Bauhauptgewerbe Mindestlohn schützt vor ausländischer Konkurrenz

Der Mindestlohn im Bauhauptgewerbe schützt heimische Arbeitnehmer vor ausländischer Konkurrenz. Zu diesem Ergebnis kommen drei Wirtschaftsforschungsinstitute in einer gemeinsamen Studie für das Bundesarbeitsministerium. Demnach hätten die Arbeitnehmer von der Einführung des Mindestlohns sowohl finanziell als auch bei der Anzahl der Jobs profitiert. Das berichtet das Institut der deutschen Wirtschaft in Köln.

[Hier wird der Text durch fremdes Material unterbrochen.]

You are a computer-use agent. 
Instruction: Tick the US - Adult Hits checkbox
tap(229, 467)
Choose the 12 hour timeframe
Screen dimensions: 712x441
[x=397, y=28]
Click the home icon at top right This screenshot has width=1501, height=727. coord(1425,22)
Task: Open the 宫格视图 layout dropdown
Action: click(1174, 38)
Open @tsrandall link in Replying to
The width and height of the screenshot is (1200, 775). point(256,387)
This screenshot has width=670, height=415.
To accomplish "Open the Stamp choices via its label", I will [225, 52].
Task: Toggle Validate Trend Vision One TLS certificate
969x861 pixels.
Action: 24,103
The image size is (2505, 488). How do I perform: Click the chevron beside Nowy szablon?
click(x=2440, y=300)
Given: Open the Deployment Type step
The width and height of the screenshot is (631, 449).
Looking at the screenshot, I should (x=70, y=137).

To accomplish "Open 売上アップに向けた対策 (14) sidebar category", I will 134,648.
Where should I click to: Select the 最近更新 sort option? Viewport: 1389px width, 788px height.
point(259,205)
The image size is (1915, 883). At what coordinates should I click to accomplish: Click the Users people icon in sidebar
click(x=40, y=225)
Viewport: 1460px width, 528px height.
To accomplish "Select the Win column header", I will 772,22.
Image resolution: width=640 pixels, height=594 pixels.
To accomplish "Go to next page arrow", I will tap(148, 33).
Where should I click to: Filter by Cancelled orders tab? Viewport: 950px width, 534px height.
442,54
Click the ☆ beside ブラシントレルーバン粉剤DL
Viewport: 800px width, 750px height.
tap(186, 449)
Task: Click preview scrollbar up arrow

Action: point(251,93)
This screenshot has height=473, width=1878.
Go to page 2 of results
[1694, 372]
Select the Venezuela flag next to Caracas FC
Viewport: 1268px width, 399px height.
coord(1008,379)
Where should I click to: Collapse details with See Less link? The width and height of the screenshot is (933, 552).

Entgegen der Befürchtungen der Mindestlohngegner wurden nach der Einführung keine Jobs abgebaut, so die Studie. Im Osten Deutschlands sei lediglich die Chance gesunken, nach einem Jobverlust einen neuen Arbeitsplatz zu finden.

Auch die Lohnzuwächse insgesamt seien nicht sehr hoch gewesen. Die Bruttostundenlöhne in der Baubranche seien seit 1997 in Ostdeutschland um 2,4 Prozent und in Westdeutschland um 1,4 Prozent stärker gestiegen als ohne Mindestlohn. Allerdings bekamen in Westdeutschland nur vier Prozent der Arbeitnehmer einen Mindestlohn, im Osten dagegen waren es immerhin 24 Prozent. Da die Löhne in Westdeutschland 30 bis 45 Prozent höher sind als in Ostdeutschland sind, sei für die meisten Mitarbeiter im Westen der Mindestlohn gar nicht von Bedeutung. Im Osten entspreche der Mindestlohn in etwa 85 Prozent des durchschnittlich gezahlten Lohns.

Tarifbindung ist im Westen höher

Ursache sei, so die Studie, dass im Westen viel mehr Arbeitnehmer nach Tarif bezahlt würden als im Osten. Die tariflich ausgehandelten Löhne seien meist höher als die festgelegte Lohnuntergrenze.

Die Studie wurde vom Institut für Arbeitsmarkt und Berufsforschung in Nürnberg, dem Rheinisch-Westfälischen Institut für Wirtschaftsforschung in Essen und dem Institut für Sozialforschung und Gesellschaftspolitik in Köln erstellt.